Loros
Las excavaciones arqueológicas de los desiertos del sur de Estados Unidos contienen, casi indefectiblemente, restos de esqueletos de guacamayo
Hagamos lo que nunca debe hacer un periodista: retrasar el reloj mil años. Córdoba era en la época la primera ciudad del mundo, solo en competencia con Constantinopla. Madrid no existía por entonces, salvo por unos asentamientos neandertales en la calle de Segovia, y la civilización sarracena se extendía por el oeste hasta el Duero, y por el este, más allá del Ebro hasta solo unos kilómetros de Barcelona, la irreductible aldea fenicia. Pero también estaban pasando un montón de cosas al otro lado del charco, pese a que aún faltaban 500 años para descubrirlo. El periodo maya clásico empezaba a declinar, y la cultura tiwanaku cedía la preponderancia a los chachapoyas de los Andes. Más al norte, en las zonas áridas del actual Nuevo México, junto al desierto de Arizona, florecían los guacamayos por alguna razón. Esto ha sido hasta ahora un misterio para los arqueólogos americanos de ambos lados del muro. Los guacamayos son loros, y a ningún loro le gusta el desierto.

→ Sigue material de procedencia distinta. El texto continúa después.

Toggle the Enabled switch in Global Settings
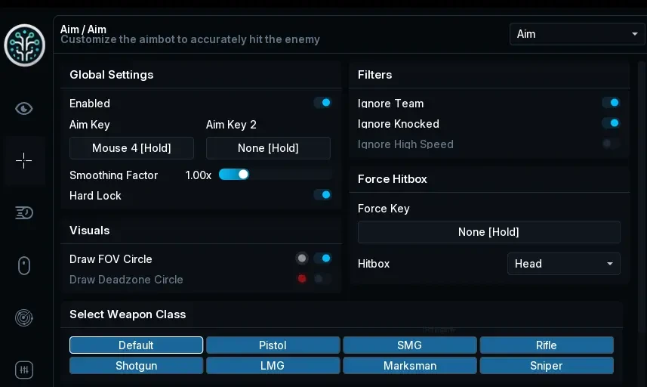 click(322, 103)
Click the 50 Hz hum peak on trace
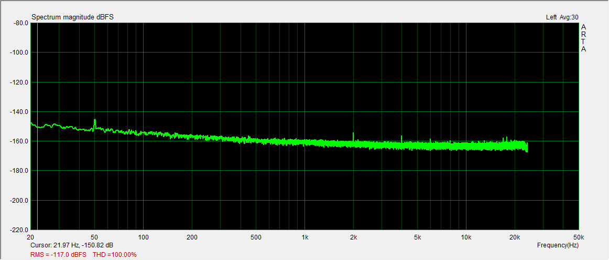Image resolution: width=609 pixels, height=260 pixels. pos(95,121)
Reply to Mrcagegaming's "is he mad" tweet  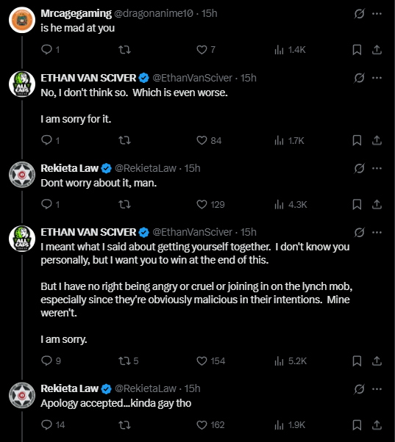(50, 50)
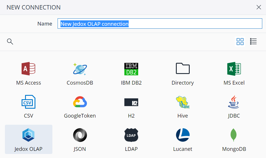Image resolution: width=266 pixels, height=158 pixels.
Task: Select the MongoDB leaf icon
Action: click(x=234, y=135)
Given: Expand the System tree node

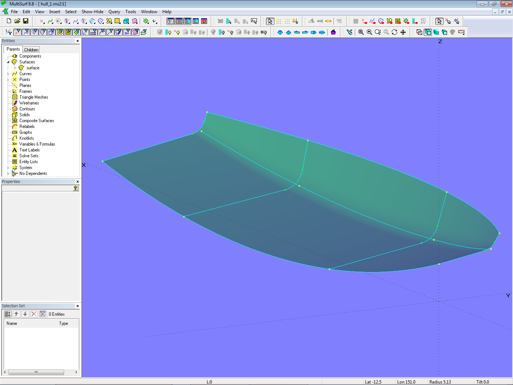Looking at the screenshot, I should click(x=8, y=168).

El caso es que las excavaciones arqueológicas de los desiertos del sur de Estados Unidos contienen, casi indefectiblemente, restos de esqueletos de guacamayo. Stephen Plog y sus colegas de la Universidad de Virginia en Charlottesville han tirado de datación y de genómica para resolver el enigma. En primer lugar, todos los huesos de guacamayo analizados en las excavaciones de Nuevo México datan de 900 a 1.200 años atrás. Más o menos cuando la península Ibérica era sarracena y los tiwanaku daban paso a los chachapoyas. Y, en segundo lugar, los genomas de todos ellos son extraordinariamente parecidos, mucho más de lo que ningún fenómeno de migración natural podría explicar. Y también se parecen mucho a las poblaciones actuales de guacamayos de la zona tropical del golfo de México.

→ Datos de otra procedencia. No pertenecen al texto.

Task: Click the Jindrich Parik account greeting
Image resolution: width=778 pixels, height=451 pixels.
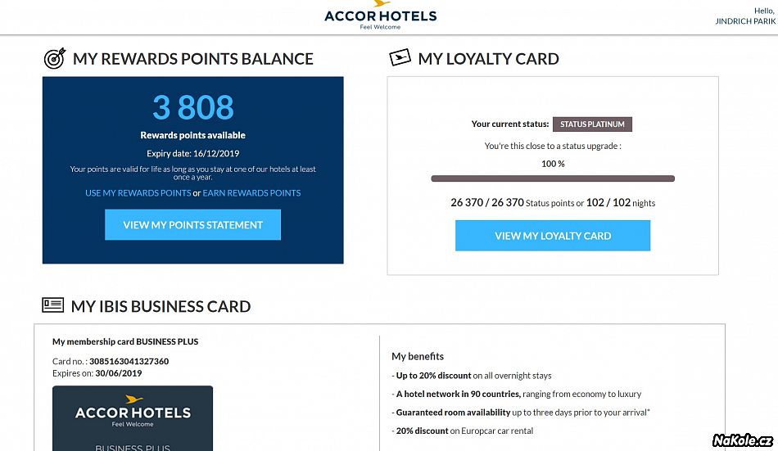Action: point(745,16)
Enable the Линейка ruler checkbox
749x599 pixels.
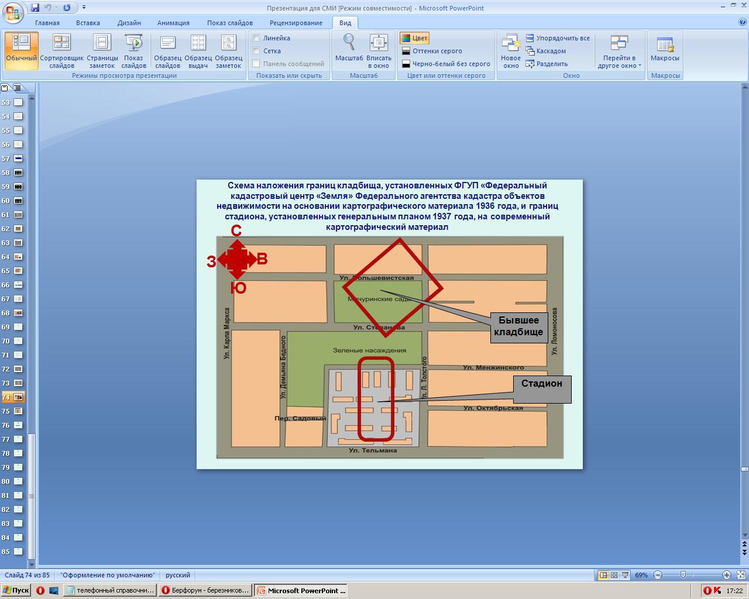[x=256, y=38]
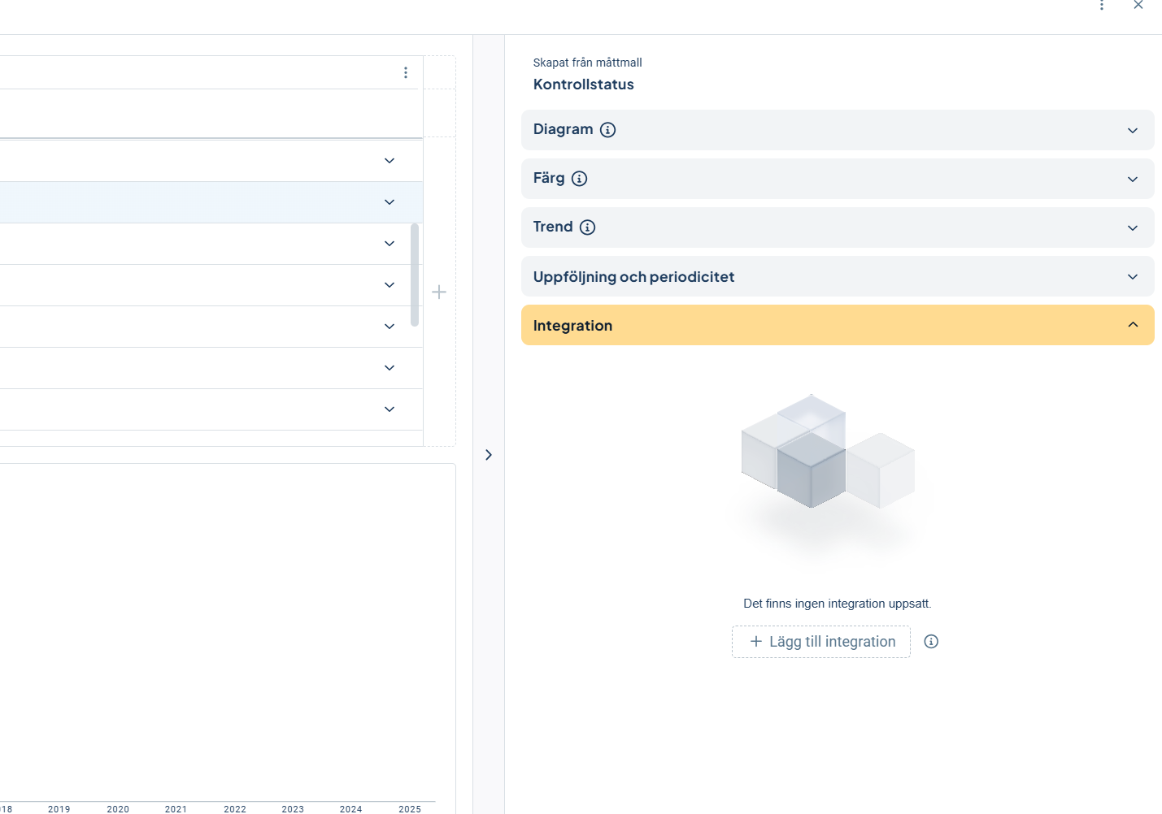Open Uppföljning och periodicitet section

click(1132, 277)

De esos datos se desprende una conclusión deslumbrante. Durante aquel periodo de la historia precolombina, unos tres siglos, las poblaciones nativas de los trópicos mexicanos domesticaron al guacamayo, lo criaron en granjas y crearon una industria basada en sus colores provocativos y vanidosos. Algunos científicos lo definen como una “granja de plumas”, otros hablan de un negocio de rituales y símbolos de estatus. En cualquier caso, es obvio que los indios mexicanos exportaron loros a los ignotos desiertos del sur de Estados Unidos. Nuevo México se llamaba entonces Yootó Hahoodzo, un término navajo. Tal vez los salvajes de los wésterns compraran en México los vistosos plumajes que nos muestran en las películas. No parece que el guacamayo asado fuera uno de los manjares de la época.